=== EXERCISE AIM ===
Write out every line of the listing below verbatim, omitting the pictures.

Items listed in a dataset
(begin)

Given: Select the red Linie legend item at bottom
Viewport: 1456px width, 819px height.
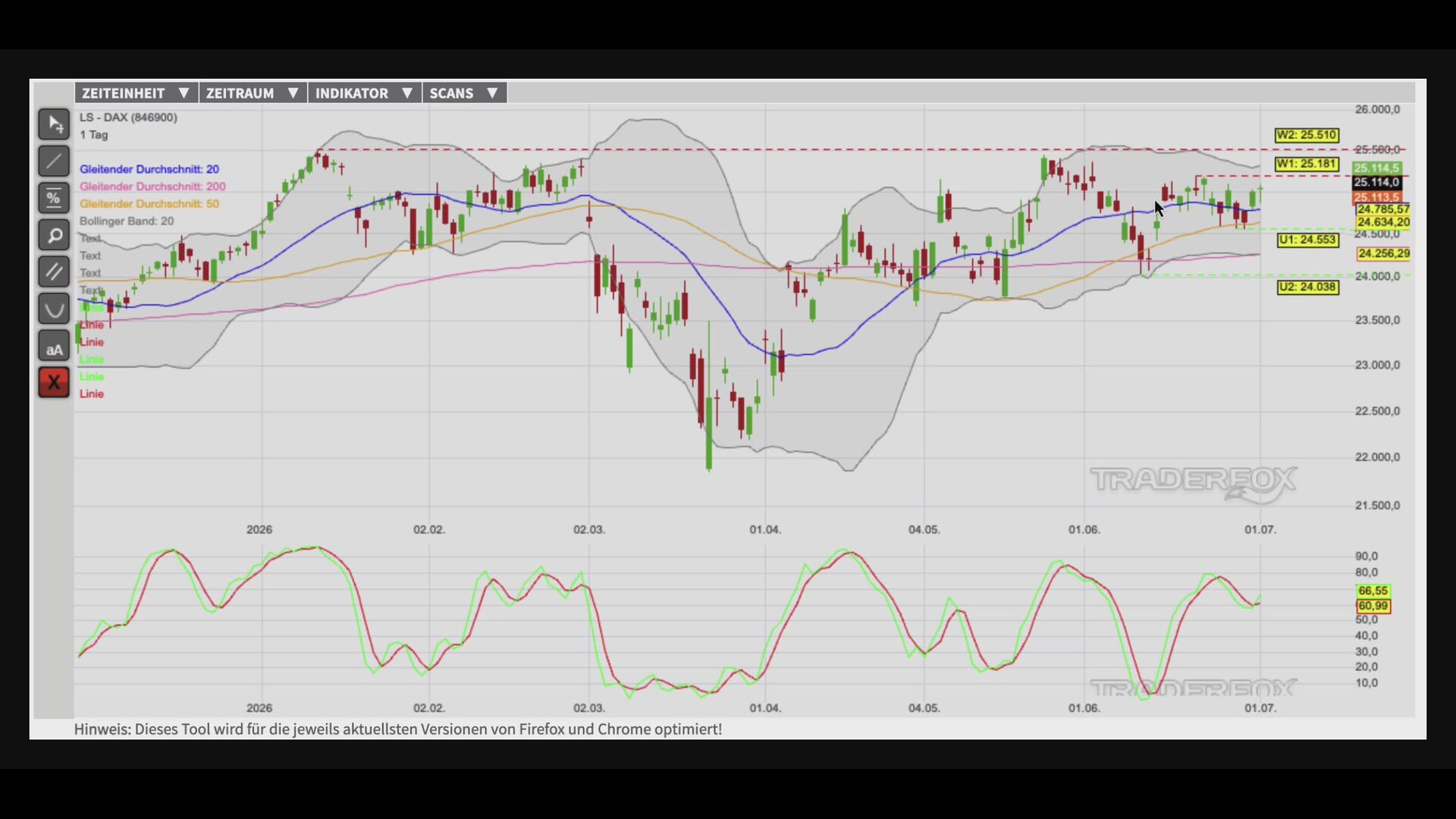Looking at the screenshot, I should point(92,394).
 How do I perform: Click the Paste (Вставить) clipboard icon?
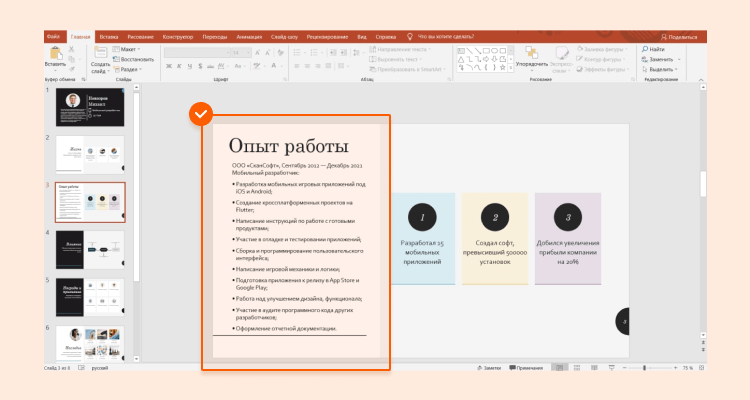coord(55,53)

(end)

=== RESULT FOR THIS EXERCISE ===
Given: Select the red Linie legend item at bottom
Viewport: 1456px width, 819px height.
Looking at the screenshot, I should point(92,394).
 How do I perform: Click the Paste (Вставить) clipboard icon?
coord(55,53)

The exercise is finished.